- Born: Joseph Lawrence Sax February 3, 1936 Chicago, Illinois, U.S.
- Died: March 9, 2014 (aged 78)
- Education: Harvard University University of Chicago Law School (JD)
- Occupations: Lawyer; environmental law professor;
- Known for: Developing the public trust doctrine
- Awards: Blue Planet Prize (2007)

= Joseph Sax =

American lawyer (1936–2014)

Joseph Lawrence Sax (February 3, 1936 – March 9, 2014) was an American environmental law professor, known for developing the public trust doctrine.

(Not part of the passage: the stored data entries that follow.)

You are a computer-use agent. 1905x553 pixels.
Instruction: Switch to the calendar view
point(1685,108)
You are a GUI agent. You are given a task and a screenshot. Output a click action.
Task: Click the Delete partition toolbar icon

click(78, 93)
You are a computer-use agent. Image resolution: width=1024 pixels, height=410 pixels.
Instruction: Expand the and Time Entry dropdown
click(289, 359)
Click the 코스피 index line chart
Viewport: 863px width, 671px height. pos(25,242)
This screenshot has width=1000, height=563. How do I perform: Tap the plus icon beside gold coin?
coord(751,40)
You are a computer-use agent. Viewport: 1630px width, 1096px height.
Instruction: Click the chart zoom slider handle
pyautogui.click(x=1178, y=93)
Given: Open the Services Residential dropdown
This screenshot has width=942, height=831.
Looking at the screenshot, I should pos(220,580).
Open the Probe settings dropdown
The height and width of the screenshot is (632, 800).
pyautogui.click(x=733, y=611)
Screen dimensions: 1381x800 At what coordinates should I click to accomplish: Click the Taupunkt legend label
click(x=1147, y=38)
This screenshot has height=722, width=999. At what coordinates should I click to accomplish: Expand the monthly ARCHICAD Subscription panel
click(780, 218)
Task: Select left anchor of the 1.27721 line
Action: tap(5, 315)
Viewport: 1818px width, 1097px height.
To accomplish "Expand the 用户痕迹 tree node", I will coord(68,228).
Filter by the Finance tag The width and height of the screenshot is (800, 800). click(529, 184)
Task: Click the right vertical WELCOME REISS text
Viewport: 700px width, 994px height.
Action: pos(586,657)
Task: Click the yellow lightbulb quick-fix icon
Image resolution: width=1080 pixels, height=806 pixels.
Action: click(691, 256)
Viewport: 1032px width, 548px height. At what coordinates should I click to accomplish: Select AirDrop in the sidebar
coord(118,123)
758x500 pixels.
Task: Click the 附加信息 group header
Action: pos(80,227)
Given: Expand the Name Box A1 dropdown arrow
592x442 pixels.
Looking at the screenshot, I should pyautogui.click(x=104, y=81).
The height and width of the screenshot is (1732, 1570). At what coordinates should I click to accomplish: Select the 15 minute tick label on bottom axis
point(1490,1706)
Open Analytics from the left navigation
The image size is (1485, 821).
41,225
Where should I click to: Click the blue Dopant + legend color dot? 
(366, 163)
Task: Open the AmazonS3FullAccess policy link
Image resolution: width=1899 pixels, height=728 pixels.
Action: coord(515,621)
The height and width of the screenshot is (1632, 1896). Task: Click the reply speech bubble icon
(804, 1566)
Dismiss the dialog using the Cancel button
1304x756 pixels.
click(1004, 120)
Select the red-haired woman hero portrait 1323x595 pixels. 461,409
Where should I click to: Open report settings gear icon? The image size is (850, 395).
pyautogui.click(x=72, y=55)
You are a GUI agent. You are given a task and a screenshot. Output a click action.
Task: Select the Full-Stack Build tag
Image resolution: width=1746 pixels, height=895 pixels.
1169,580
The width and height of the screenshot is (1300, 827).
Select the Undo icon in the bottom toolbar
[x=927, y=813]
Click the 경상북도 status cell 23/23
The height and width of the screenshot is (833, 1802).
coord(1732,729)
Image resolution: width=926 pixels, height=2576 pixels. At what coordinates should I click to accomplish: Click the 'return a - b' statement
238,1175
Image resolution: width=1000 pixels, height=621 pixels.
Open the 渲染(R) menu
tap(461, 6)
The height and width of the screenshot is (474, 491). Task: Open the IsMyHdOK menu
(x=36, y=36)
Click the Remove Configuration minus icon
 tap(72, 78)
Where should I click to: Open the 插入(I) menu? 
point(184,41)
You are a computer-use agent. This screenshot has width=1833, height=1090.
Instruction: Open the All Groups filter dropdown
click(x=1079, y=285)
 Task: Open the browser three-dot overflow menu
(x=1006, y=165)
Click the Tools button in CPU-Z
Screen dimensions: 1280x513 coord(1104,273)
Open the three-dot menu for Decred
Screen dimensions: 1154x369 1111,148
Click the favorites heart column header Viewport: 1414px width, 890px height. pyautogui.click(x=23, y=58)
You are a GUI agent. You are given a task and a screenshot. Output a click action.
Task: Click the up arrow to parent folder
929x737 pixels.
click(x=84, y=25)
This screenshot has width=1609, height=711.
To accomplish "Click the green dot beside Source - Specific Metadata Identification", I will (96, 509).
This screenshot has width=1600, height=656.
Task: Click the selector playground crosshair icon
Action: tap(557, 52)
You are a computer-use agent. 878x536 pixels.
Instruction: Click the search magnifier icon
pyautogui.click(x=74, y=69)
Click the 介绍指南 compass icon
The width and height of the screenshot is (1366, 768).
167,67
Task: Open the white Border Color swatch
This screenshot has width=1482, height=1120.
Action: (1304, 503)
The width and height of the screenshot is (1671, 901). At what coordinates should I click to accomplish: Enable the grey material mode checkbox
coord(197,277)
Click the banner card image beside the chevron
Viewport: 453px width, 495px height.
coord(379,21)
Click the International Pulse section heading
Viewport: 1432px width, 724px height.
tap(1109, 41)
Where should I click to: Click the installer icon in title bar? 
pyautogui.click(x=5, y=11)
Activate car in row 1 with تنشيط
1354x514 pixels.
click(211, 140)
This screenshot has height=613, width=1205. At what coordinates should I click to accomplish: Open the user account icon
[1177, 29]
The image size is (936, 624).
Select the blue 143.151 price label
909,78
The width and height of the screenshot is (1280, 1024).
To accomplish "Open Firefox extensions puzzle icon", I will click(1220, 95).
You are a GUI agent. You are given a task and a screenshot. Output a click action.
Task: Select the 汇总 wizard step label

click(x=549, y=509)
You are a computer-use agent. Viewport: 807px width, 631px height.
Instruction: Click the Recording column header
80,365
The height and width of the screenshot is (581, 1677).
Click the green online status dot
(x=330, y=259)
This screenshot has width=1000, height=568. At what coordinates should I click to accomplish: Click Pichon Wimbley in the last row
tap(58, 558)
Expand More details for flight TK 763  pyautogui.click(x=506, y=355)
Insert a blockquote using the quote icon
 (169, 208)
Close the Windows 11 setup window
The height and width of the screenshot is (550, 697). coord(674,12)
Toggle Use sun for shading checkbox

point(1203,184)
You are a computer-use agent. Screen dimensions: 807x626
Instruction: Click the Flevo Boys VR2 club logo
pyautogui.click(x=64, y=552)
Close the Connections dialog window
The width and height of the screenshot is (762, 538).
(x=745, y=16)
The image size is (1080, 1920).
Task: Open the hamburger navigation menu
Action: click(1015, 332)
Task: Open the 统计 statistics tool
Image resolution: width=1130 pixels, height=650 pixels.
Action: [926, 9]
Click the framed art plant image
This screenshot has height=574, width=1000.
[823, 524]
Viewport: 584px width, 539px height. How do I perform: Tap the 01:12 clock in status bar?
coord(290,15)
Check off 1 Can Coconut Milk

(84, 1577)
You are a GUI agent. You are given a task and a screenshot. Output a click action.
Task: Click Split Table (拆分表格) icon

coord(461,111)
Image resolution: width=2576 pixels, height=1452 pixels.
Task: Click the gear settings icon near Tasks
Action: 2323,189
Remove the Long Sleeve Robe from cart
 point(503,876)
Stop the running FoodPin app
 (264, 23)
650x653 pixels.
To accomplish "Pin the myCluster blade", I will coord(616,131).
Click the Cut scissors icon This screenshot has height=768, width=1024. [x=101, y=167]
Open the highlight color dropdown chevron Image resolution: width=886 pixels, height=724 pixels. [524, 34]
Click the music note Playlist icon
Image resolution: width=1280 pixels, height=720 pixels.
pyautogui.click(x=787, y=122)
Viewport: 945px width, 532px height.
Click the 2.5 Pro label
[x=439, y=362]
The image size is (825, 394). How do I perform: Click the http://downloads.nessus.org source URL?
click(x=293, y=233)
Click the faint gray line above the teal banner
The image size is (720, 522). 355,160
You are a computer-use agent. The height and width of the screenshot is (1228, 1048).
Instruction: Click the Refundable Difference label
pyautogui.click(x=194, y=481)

Born and raised in Chicago, Sax graduated from Harvard University in 1957 and then earned a J.D. degree in 1959 from the University of Chicago Law School. After a few years in private practice and at the Department of Justice he began teaching, first with the University of Colorado in 1962 and then at the University of Michigan in 1965. He joined the University of California, Berkeley School of Law in 1986.

From 1994 to 1996, Sax worked with the Clinton Administration under Interior Secretary Bruce Babbitt.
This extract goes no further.